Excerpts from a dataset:
-.-.-
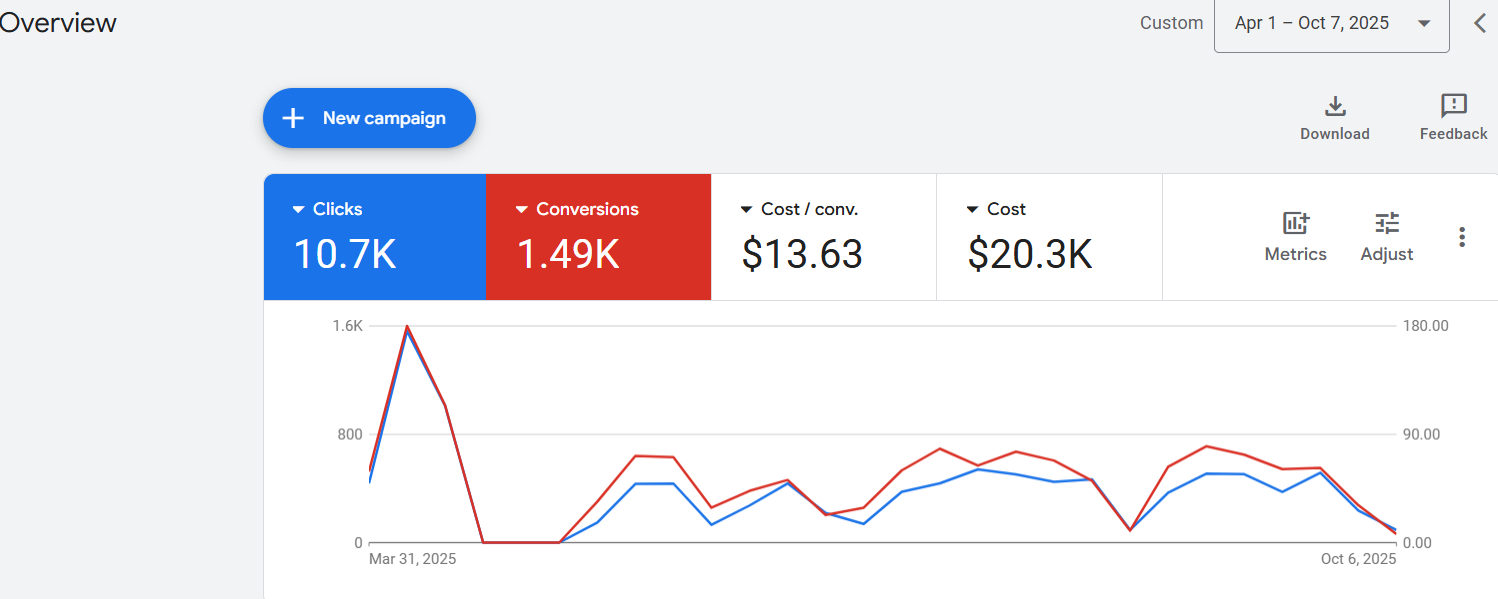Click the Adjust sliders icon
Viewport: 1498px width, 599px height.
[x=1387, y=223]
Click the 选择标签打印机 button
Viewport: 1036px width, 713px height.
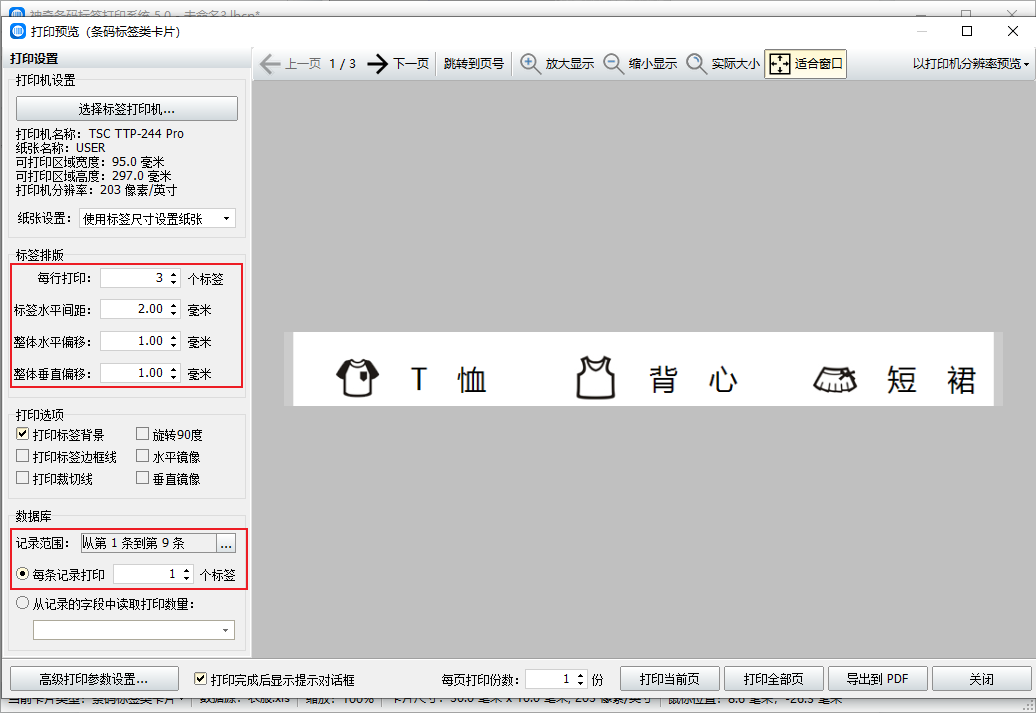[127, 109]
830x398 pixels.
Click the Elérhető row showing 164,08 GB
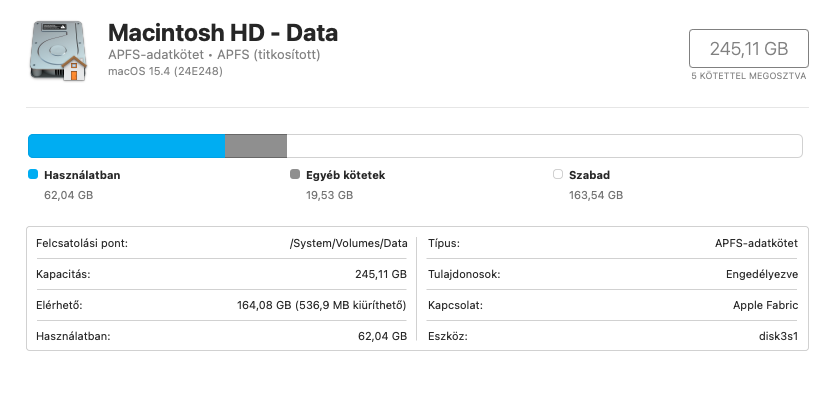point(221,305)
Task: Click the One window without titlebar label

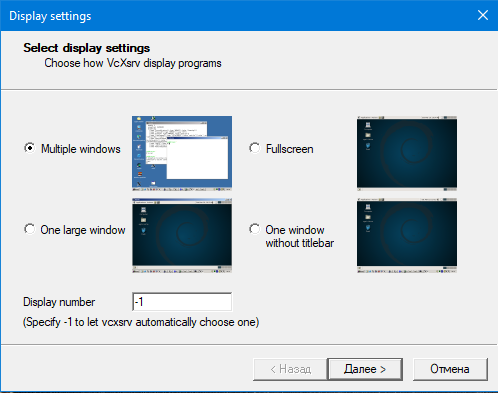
-.-.-
▸ EXERCISE INSTRUCTIONS: A word-for-word copy is needed of the lines from the line holding "Click the 选择标签打印机 button" through the end of the records, both included, excluding every picture.

▸ TASK RESULT:
Click the 选择标签打印机 button
Viewport: 1036px width, 713px height.
[127, 109]
830x398 pixels.
Click the Elérhető row showing 164,08 GB
point(221,305)
Task: Click the One window without titlebar label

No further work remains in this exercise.